» **Problem to solve**: Beginning with the very first line, please reproduce the entries exactly through the line containing "Focus the search input field".

(Data records)
==================================================
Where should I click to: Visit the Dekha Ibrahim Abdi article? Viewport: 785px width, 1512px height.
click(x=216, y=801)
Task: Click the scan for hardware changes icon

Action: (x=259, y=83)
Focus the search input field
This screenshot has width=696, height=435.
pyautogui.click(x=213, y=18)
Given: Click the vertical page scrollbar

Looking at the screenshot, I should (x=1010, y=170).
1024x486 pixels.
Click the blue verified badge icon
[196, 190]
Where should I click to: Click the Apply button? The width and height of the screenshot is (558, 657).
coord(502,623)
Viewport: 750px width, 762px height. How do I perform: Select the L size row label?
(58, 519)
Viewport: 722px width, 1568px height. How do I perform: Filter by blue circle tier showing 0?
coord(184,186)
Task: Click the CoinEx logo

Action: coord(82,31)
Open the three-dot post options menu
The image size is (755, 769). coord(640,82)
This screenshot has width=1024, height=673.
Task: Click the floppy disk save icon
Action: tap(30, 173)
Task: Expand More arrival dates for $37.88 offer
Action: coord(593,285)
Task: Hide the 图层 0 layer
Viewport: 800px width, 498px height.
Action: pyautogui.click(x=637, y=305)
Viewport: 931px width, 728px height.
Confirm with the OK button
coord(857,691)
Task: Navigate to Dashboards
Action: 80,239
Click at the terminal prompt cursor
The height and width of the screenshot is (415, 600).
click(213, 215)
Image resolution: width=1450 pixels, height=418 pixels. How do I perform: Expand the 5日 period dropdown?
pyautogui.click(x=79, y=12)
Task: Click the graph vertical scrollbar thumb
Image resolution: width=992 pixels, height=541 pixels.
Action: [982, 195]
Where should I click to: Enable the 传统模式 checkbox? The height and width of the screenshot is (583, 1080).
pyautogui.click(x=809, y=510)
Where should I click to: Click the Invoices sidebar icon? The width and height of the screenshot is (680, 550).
==================================================
» **Solution for this exercise**:
Where should I click to: Visit the Dekha Ibrahim Abdi article? Viewport: 785px width, 1512px height.
click(x=216, y=801)
Task: Click the scan for hardware changes icon

Action: (x=259, y=83)
Focus the search input field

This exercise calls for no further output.